Dann lief er fort, verschwand für einige Augenblicke, kam dann wieder zurück mit einer großen Blechkanne in der Hand. Damit stieg er ins Boot, öffnete den Benzinbehälter und schüttete Benzin aus der Kanne hinein.

»Ich mußte Benzin holen«, sagte er dann ganz ruhig und setzte darauf den Motor wieder in Gang. Jetzt befahl er dem Steuermann, das Boot nach der alten Richtung zu lenken, und brachte uns kurz darauf an den richtigen Landungsplatz.

Hier wartete der Herr der Insel auf uns und hieß uns herzlich willkommen. Während er die andern Gäste begrüßte, ging ich rasch wieder zum Boot und drückte den beiden tüchtigen Bootsführern die Hand.

»Heute abend spät«, sagte der zwölfjährige Kapitän, »führen wir Sie nach Reykjavik zurück.«

Die Wohnung des Herrn Eggert Briem war im Innern elegant und hochmodern eingerichtet. Ich brauche nicht besonders zu bemerken, daß wir von dem Hausherrn und der Hausherrin aufs liebenswürdigste behandelt und bewirtet wurden.

Bei Tisch und während des ganzen Aufenthaltes unterhielt uns Herr Briem aufs anziehendste. Ich war erstaunt, zu hören, wie er im Gespräch mit Zitaten aus den alten römischen Klassikern, Cicero, Tacitus und andern, nur so um sich warf.
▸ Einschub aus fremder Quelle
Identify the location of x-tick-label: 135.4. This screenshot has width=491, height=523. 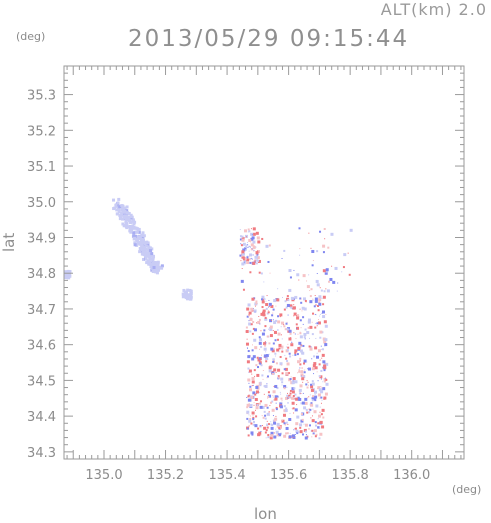
(226, 476).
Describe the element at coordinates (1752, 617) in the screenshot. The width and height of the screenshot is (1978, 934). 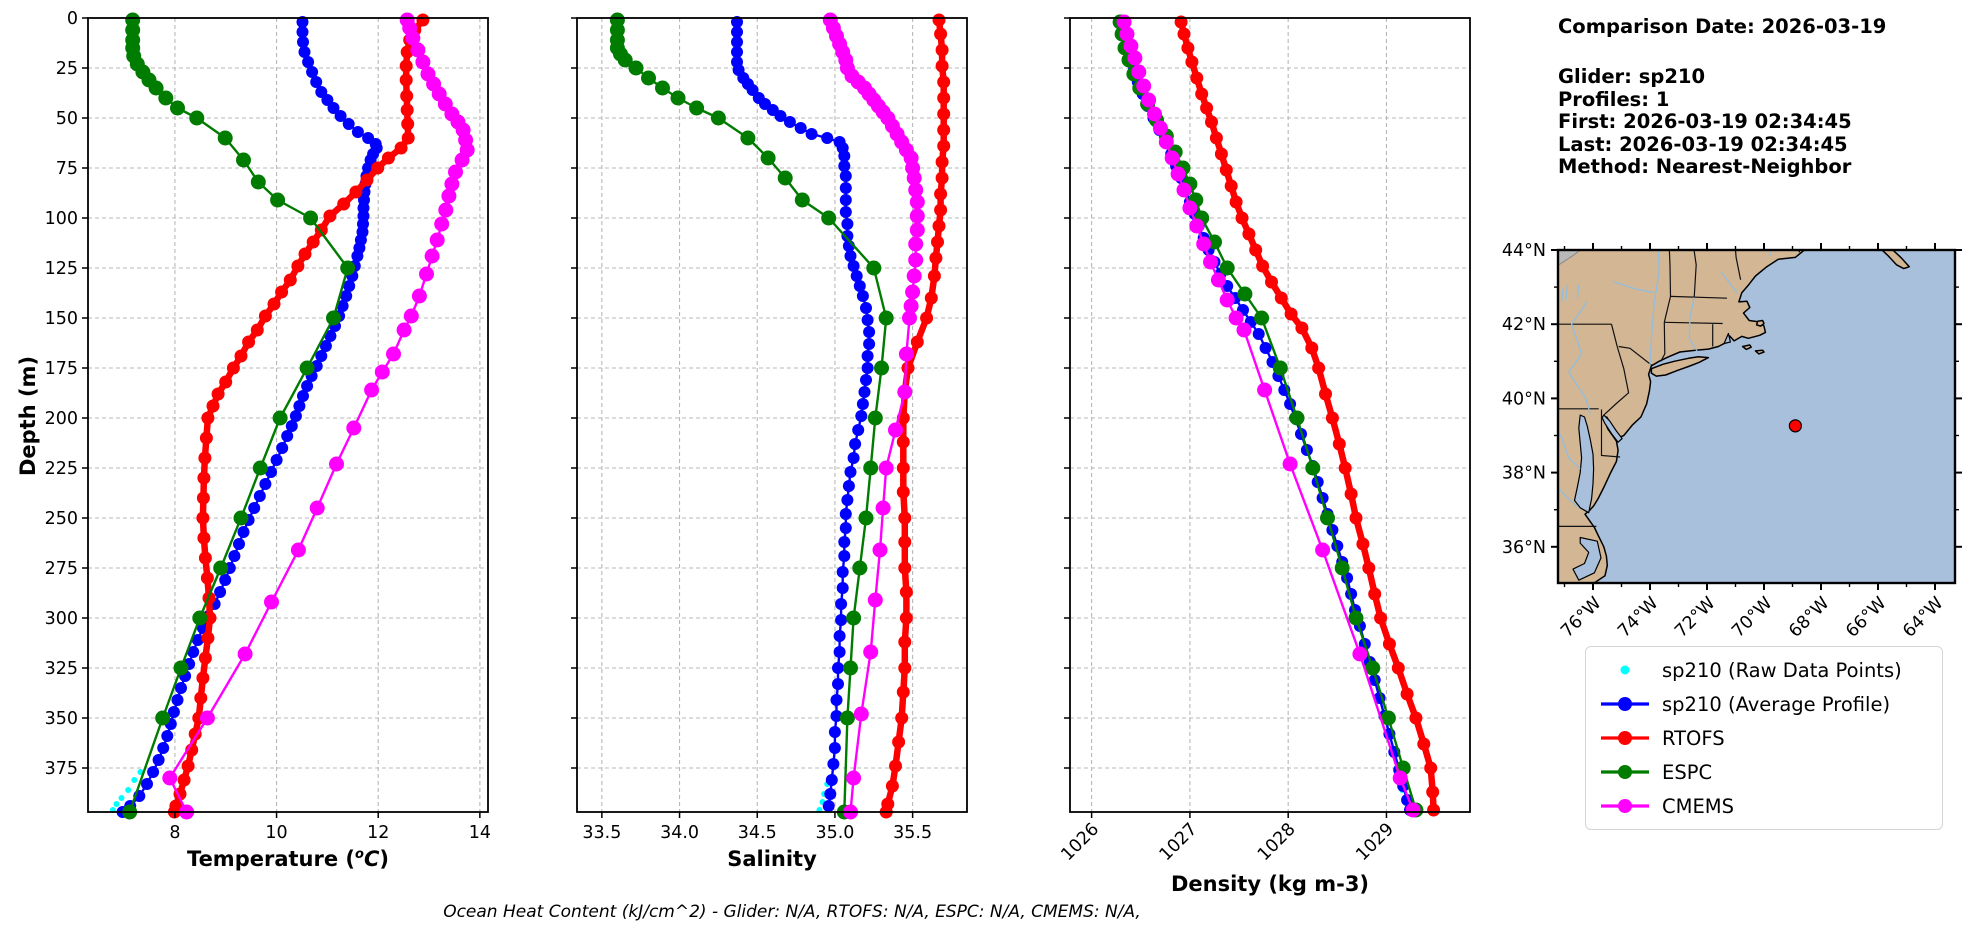
I see `map-lon-tick-label: 70°W` at that location.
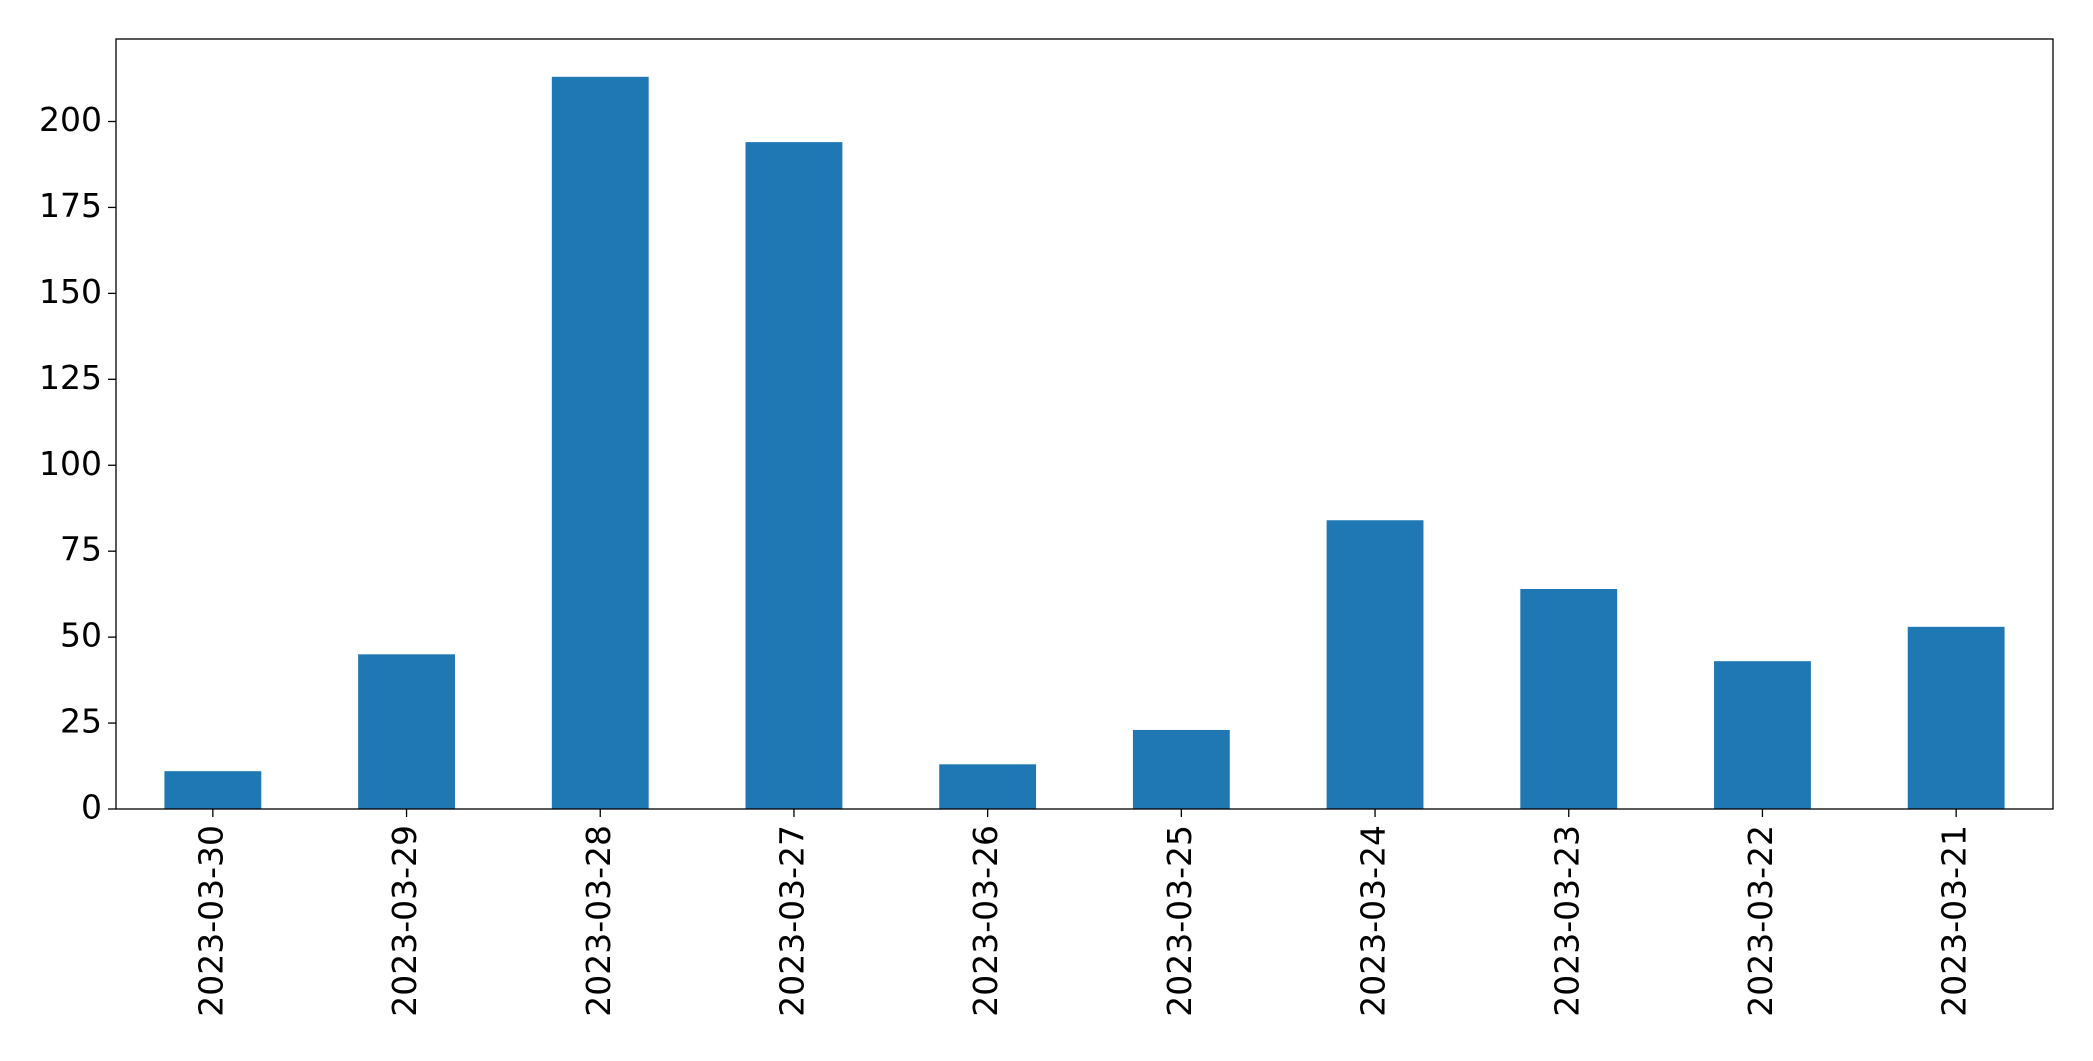 The image size is (2093, 1061). Describe the element at coordinates (70, 464) in the screenshot. I see `y-tick-label: 100` at that location.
Nach Tisch lud er uns zu einem Spaziergang ein und führte uns von einem Ende der Insel zum andern. Wenn ich mich recht erinnere, brauchten wir etwas über eine halbe Stunde, um die Insel der ganzen Länge nach zu begehen. Ein kleines Königreich draußen im Meer!

Am Abend spät wurde die Gesellschaft wieder der Führung des kleinen Kapitäns anvertraut. Er und der junge Steuermann brachten uns glücklich nach Reykjavik zurück.